Z-score formula: Z = (X – μ) / σ

Where:

• X is the desired project completion time (270 days)
• μ (mu) is the mean project completion time (length of the critical path, which is 265.1 days)
• σ (sigma) is the standard deviation of the critical path (approximately 18.30 days)

Z = (270 – 265.1) / 18.30 ≈ 0.268

Now, we consult the z-table to find the probability associated with a Z-score of 0.268. Looking up this value in the table, we find that the probability is approximately 0.6071.

So, the probability of completing the project in 270 days is approximately 60.71%.

Part 4: Cost of Crashing to 250 Days

To calculate the cost of crashing the project to 250 days, we need to determine the additional cost incurred for each activity on the critical path when its duration is reduced. Crashing involves reducing the duration of critical activities to meet the target deadline.

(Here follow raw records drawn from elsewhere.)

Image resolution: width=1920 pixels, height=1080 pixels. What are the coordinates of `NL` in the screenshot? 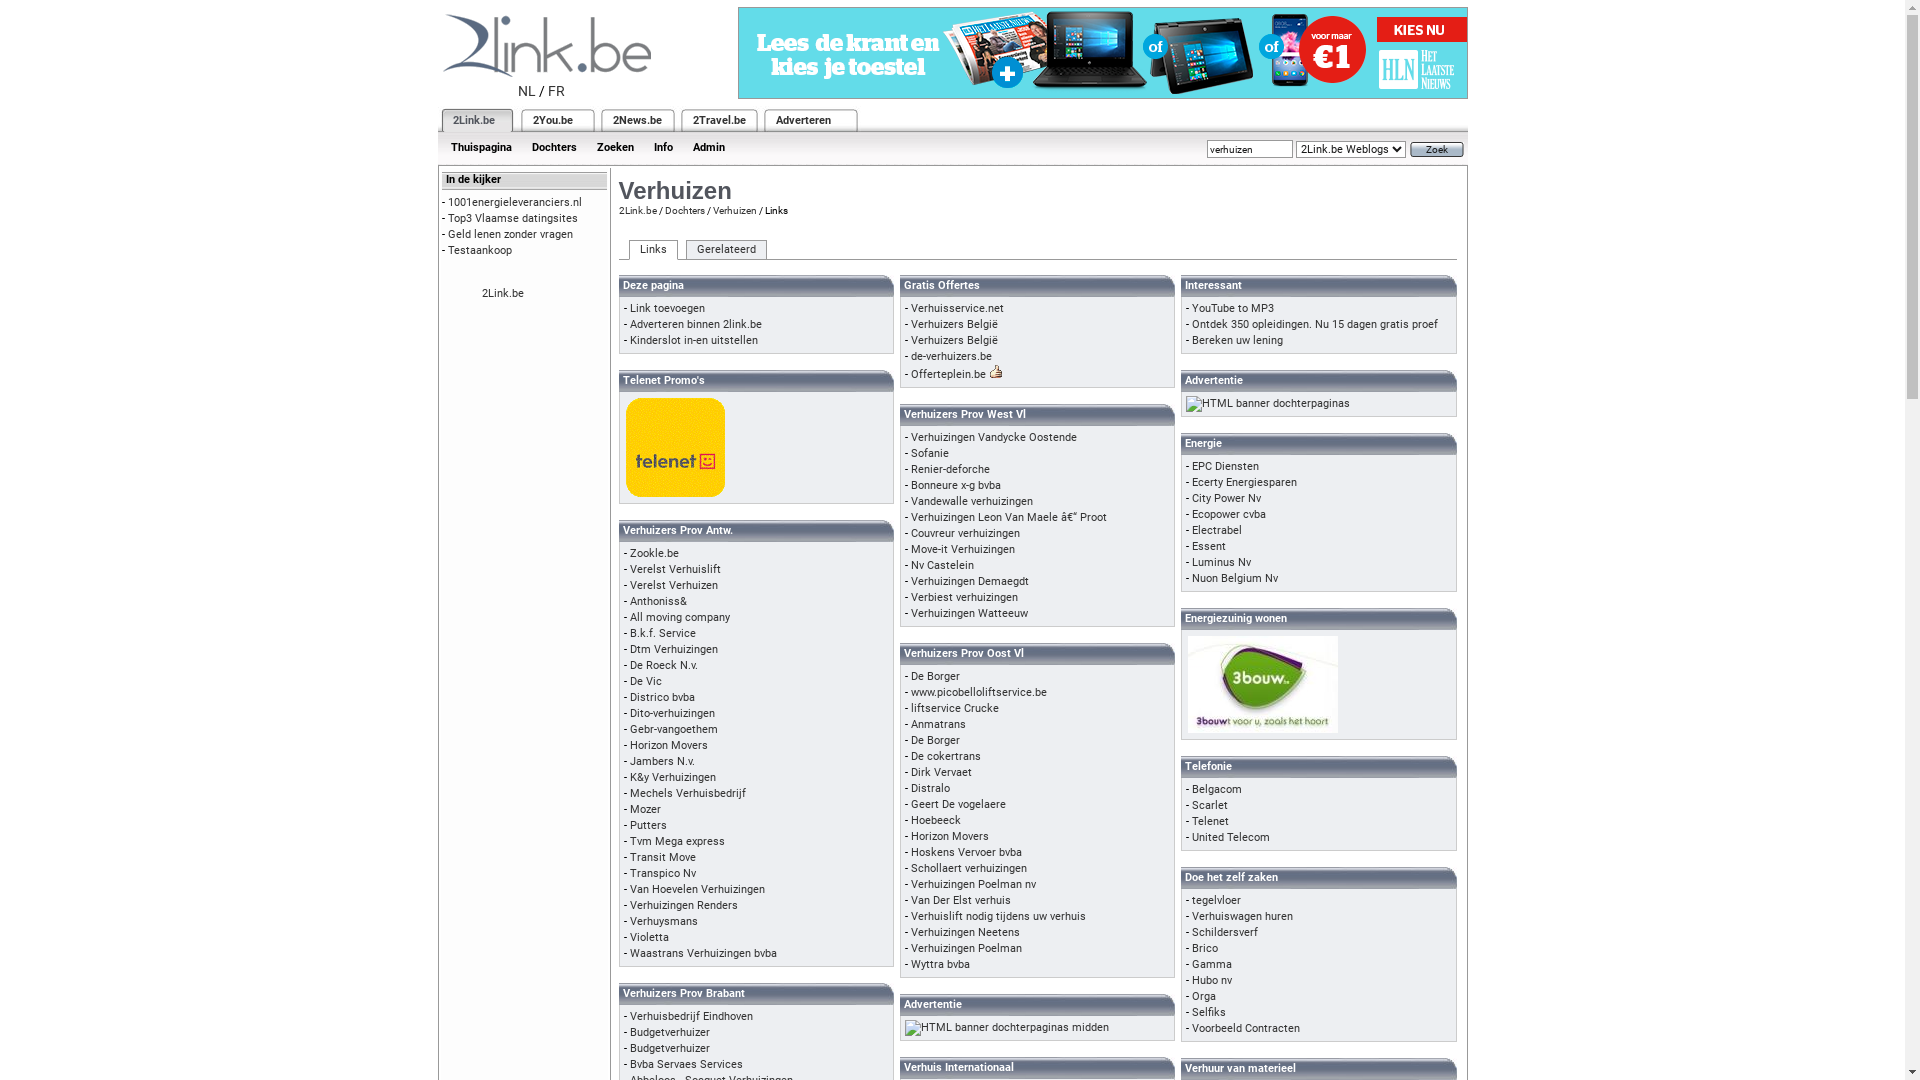 It's located at (527, 91).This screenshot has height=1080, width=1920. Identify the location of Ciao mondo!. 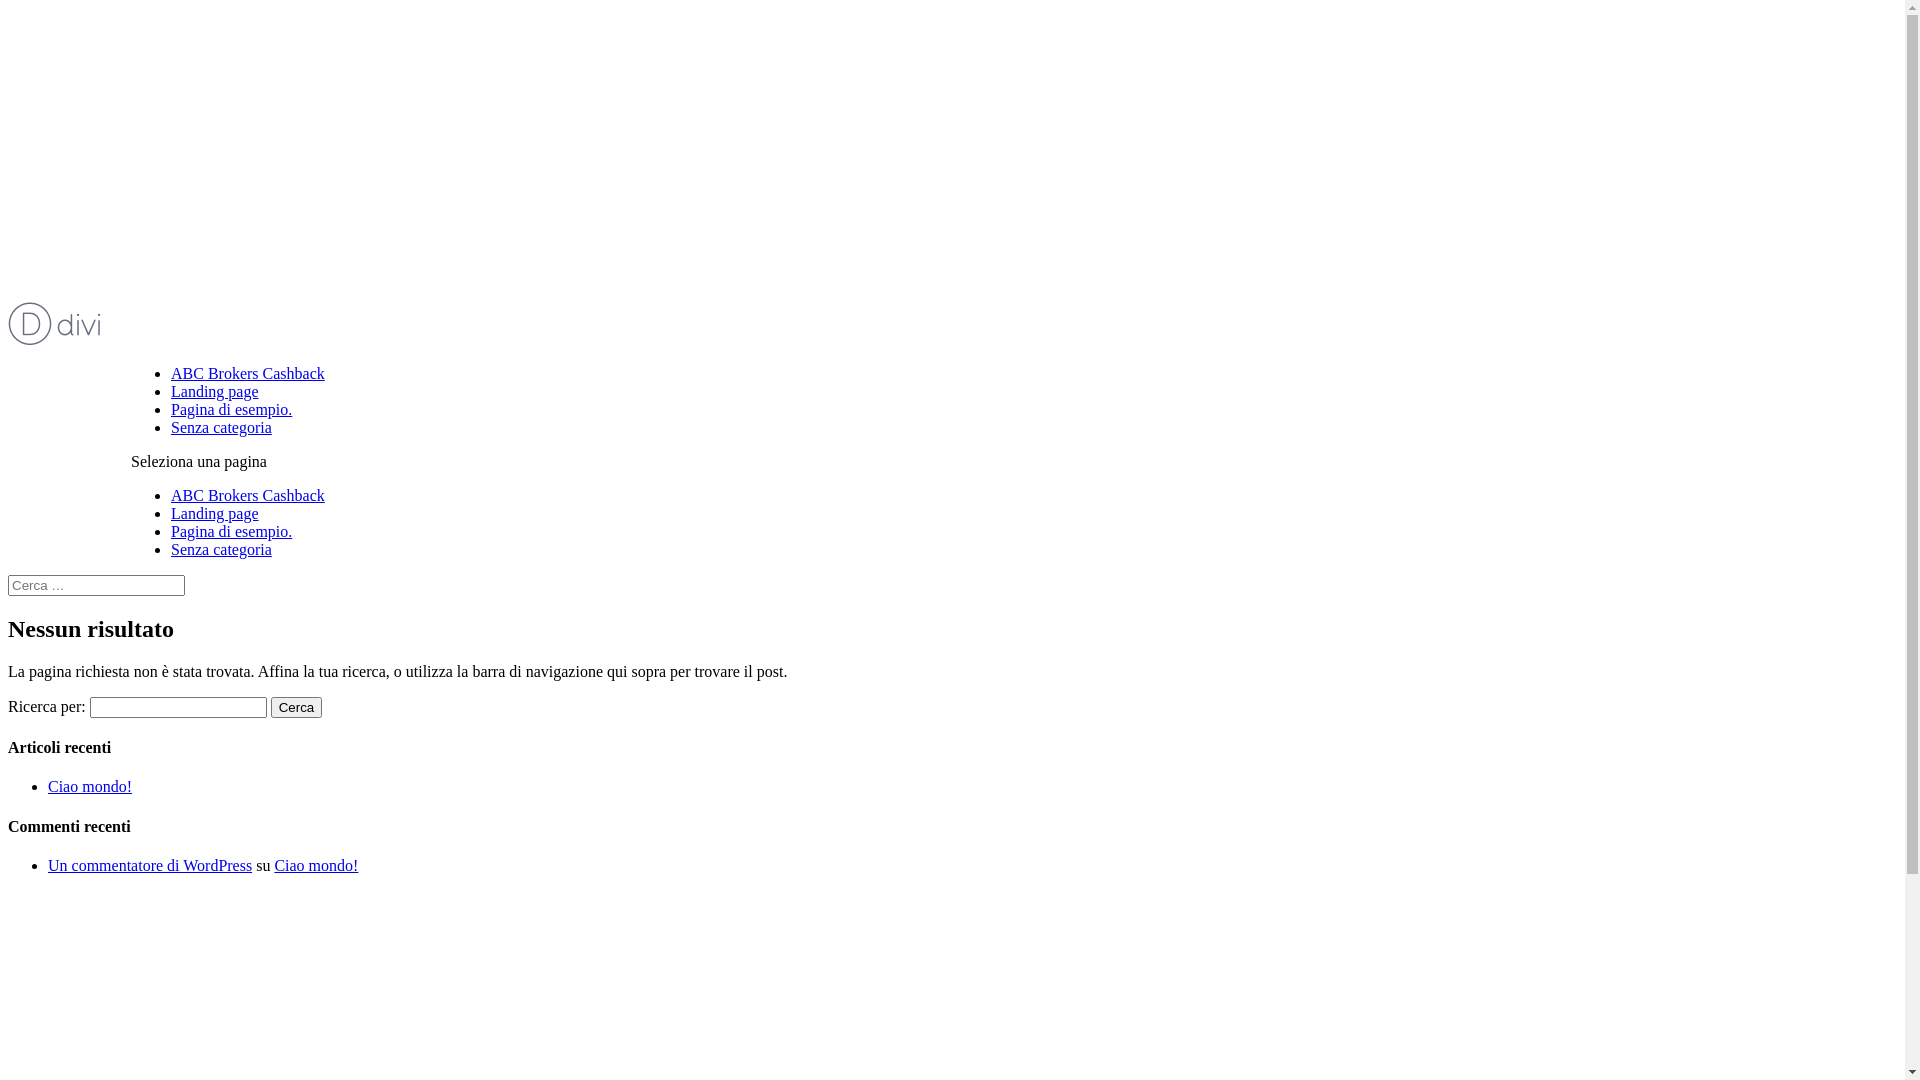
(90, 786).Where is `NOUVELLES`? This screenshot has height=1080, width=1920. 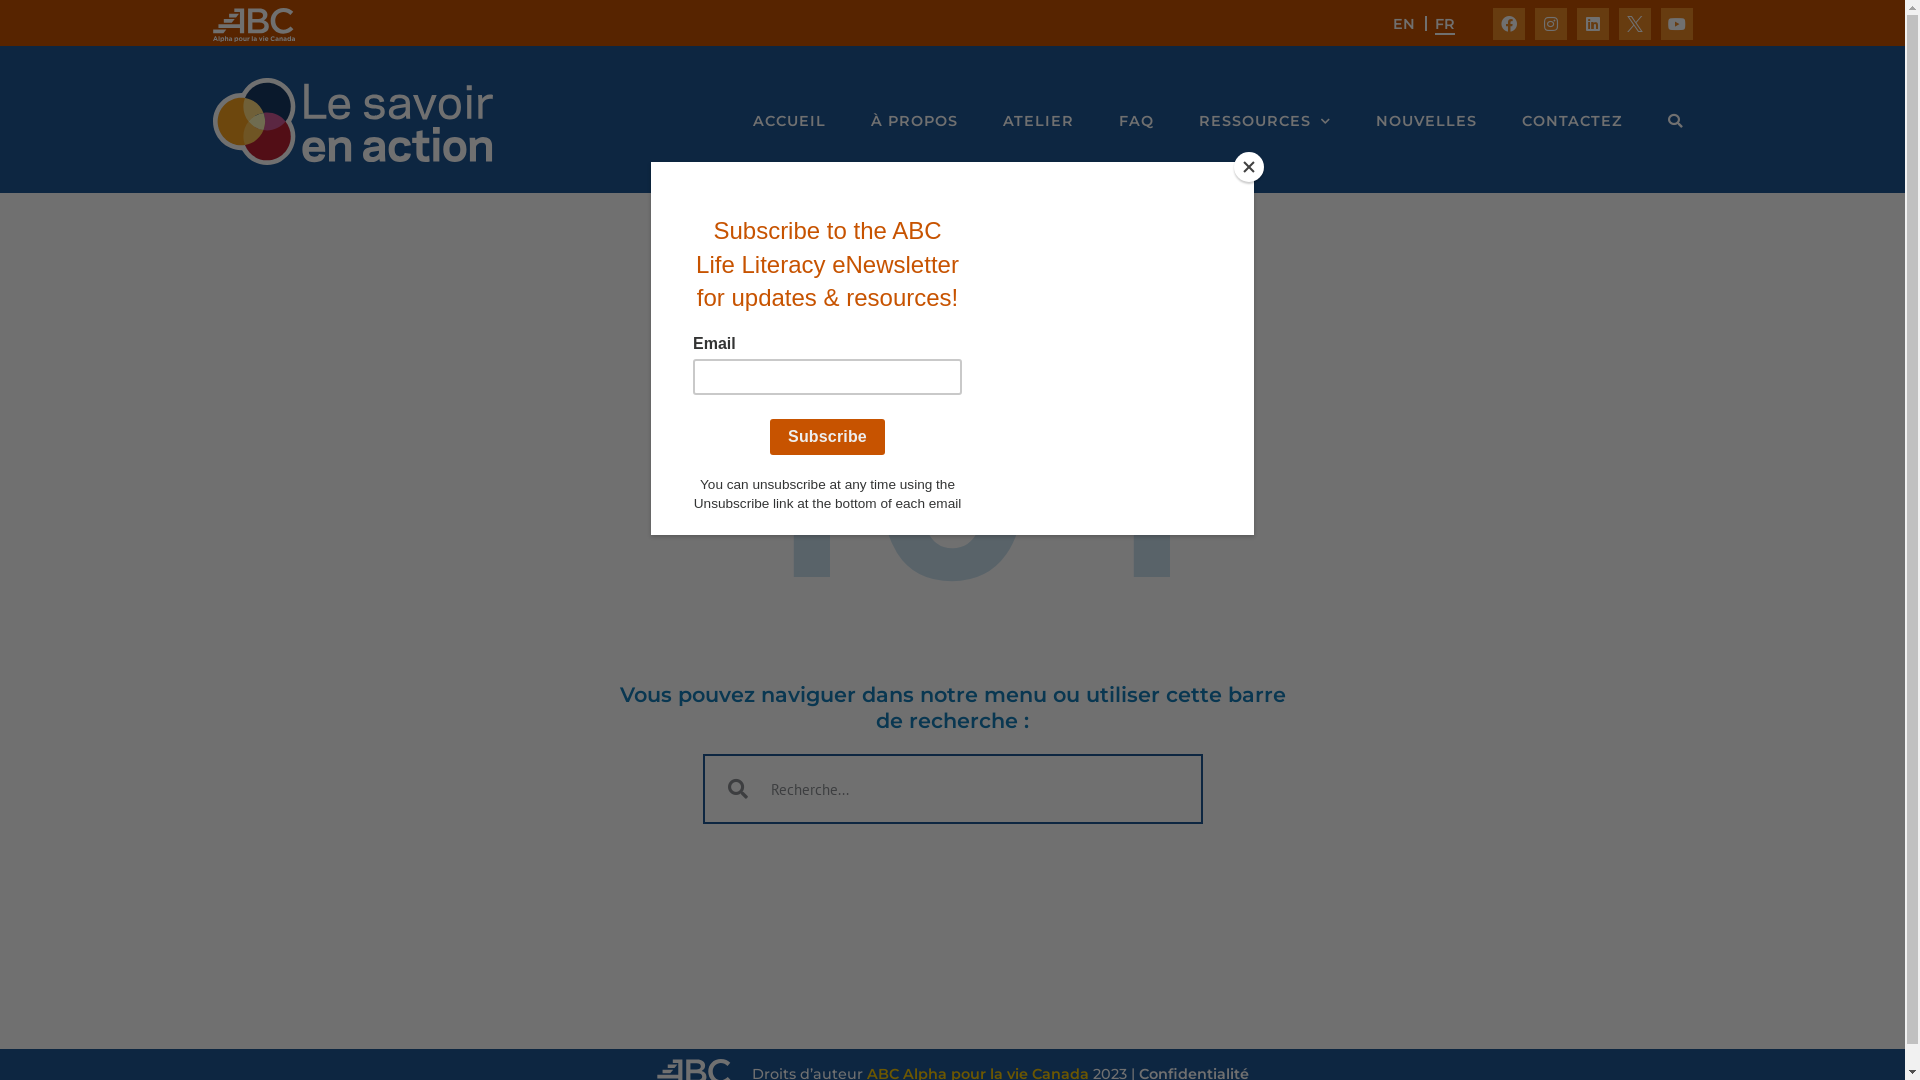 NOUVELLES is located at coordinates (1426, 121).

First, let’s identify the critical activities that will be crashed:

Critical Path: A -> B -> D -> G -> H -> I -> J -> K -> L

Now, let’s calculate the cost of crashing each of these activities from their most likely duration to 250 days:

Activity A (Optimistic Duration: 20 days, Target Duration: 250 days) Additional Cost = (250 – 20) * Crash Cost/Day = 230 * $1,500 = $345,000

Activity B (Optimistic Duration: 65 days, Target Duration: 250 days) Additional Cost = (250 – 65) * Crash Cost/Day = 185 * $3,500 = $647,500

Activity D (Optimistic Duration: 50 days, Target Duration: 250 days) Additional Cost = (250 – 50) * Crash Cost/Day = 200 * $1,900 = $380,000

Activity G (Optimistic Duration: 25 days, Target Duration: 250 days) Additional Cost = (250 – 25) * Crash Cost/Day = 225 * $2,500 = $562,500

Activity H (Optimistic Duration: 20 days, Target Duration: 250 days) Additional Cost = (250 – 20) * Crash Cost/Day = 230 * $2,000 = $460,000

Activity I (Optimistic Duration: 25 days, Target Duration: 250 days) Additional Cost = (250 – 25) * Crash Cost/Day = 225 * $2,000 = $450,000

Activity J (Optimistic Duration: 10 days, Target Duration: 250 days) Additional Cost = (250 – 10) * Crash Cost/Day = 240 * $6,000 = $1,440,000

Activity K (Optimistic Duration: 0.1 days, Target Duration: 250 days) No crashing cost for K as it’s already at its minimum duration.

Activity L (Optimistic Duration: 25 days, Target Duration: 250 days) Additional Cost = (250 – 25) * Crash Cost/Day = 225 * $4,500 = $1,012,500

Now, sum up the additional costs for all these activities to find the total cost of crashing the project to 250 days:

Total Cost of Crashing to 250 Days = $345,000 + $647,500 + $380,000 + $562,500 + $460,000 + $450,000 + $1,440,000 + $1,012,500 = $5,297,500

The cost of crashing the project to 250 days is $5,297,500.

In conclusion, by identifying the critical path, calculating its standard deviation, determining the probability of completing the project in 270 days, and evaluating the cost of crashing to 250 days, project managers can make informed decisions to optimize project timelines and costs while considering the associated risks.